Monday, December 24, 2012

(BLACK STAR NEWS) Challenging Western Distortions about Zimbabwe's Land Reform

Challenging Western Distortions about Zimbabwe's Land Reform
By Gregory Elich
02-25-11

Mugabe; U.S. Public Enemy Number 1 since land reform launched

For years, Western journalists have castigated Zimbabwe's land reform program. From afar, they pronounced land reform a failure for having brought about the total collapse of agriculture and plunging the nation into chronic food insecurity.

Redistributed land, we are continually told, went to cronies with political connections, while ordinary people were almost entirely excluded from the process. Farmland went to ruin because of the incompetence of the new owners. These were simple messages, drilled into the minds of the Western public through repetition. For Western reporters, certain that they owned the truth, emotion substituted for evidence. Those of a more curious frame of mind, however, were left to wonder what conditions were like in the field, where no reporter bothered to venture.

Now this gaping lacuna has been filled by two recent studies.
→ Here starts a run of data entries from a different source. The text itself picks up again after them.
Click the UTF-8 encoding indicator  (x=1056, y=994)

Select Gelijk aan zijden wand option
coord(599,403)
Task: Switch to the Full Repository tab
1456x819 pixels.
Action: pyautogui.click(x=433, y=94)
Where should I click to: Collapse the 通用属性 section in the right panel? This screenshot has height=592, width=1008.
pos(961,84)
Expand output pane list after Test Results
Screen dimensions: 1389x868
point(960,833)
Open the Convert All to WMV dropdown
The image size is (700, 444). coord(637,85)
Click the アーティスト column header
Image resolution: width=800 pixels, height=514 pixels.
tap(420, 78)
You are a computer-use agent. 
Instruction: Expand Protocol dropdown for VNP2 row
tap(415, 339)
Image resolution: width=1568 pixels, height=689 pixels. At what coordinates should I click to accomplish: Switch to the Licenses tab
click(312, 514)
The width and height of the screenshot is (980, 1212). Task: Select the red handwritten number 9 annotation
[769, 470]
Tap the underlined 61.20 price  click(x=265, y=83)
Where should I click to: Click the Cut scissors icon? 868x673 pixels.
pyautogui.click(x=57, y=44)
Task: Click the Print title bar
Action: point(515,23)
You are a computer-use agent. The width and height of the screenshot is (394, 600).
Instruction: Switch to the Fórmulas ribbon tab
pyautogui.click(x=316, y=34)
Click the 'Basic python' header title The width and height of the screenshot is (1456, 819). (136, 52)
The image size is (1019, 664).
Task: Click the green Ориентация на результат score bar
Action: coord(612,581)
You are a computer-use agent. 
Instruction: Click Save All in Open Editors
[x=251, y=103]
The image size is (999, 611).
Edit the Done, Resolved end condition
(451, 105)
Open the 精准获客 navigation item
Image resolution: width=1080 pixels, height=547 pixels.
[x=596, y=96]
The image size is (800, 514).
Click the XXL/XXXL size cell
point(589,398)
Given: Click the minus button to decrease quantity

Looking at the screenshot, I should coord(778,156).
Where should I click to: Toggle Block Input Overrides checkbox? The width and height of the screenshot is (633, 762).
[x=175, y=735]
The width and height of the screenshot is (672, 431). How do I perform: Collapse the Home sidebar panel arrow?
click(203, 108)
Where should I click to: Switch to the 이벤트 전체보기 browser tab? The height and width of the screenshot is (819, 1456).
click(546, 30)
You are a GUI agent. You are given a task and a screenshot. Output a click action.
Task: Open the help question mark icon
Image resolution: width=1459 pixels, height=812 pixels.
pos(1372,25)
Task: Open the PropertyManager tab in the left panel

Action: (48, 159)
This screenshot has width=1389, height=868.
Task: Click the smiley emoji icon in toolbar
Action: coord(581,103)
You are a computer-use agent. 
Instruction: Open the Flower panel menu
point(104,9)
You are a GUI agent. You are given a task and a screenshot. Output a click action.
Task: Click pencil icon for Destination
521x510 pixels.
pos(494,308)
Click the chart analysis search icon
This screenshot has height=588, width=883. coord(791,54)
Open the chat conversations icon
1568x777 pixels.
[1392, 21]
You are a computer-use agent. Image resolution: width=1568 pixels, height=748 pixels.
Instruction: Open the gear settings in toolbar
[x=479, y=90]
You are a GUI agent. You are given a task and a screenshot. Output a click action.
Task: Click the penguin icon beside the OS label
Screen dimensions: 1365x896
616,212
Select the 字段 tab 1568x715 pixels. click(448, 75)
In a report issued just over a year ago, the African Institute for Agrarian Studies (AIAS) details the results of its extensive field investigations conducted in six districts from 2005 to 2006.(1) The other field study was done in Masvingo Province beginning in 2006 by the Livelihoods after Land Reform project, with multinational assistance, including that of the Great Britain-based Institute of Development Studies (IDS). (2)

What both studies found was that the facts on the ground were at variance with popular Western perceptions. As the IDS study noted, "Those of us exposed regularly to the international, especially British, media found it hard to match what we heard on the TV and radio and read in the newspapers with what we were finding on the ground."
There were a number of misperceptions, which in large part the team felt were due to "a simple lack of solid, field-level data." (3) Although it is true that there has been such a lack, this factor alone does not account for the inaccuracy of Western news reports. The ideological factor is paramount, as always. For that reason, even though concrete information is now available, the tone of Western reports is unlikely to change.

It can never be stressed enough that Zimbabwe inherited a highly unequal land ownership pattern from apartheid Rhodesia. By 2002, 70 percent of the richest farmland still remained in the hands of just 4,500 white commercial farmers, focused mainly on producing crops for export. Meanwhile, one million indigenous families eked out a bare existence, crowded into an arid region of limited suitability for agriculture, known as the 'communal' areas. Fast-track land reform redistributed much of the commercial farmland to some 170,000 families. Whatever its faults in execution, the process has undeniably created a significantly more equitable distribution of land than what prevailed before.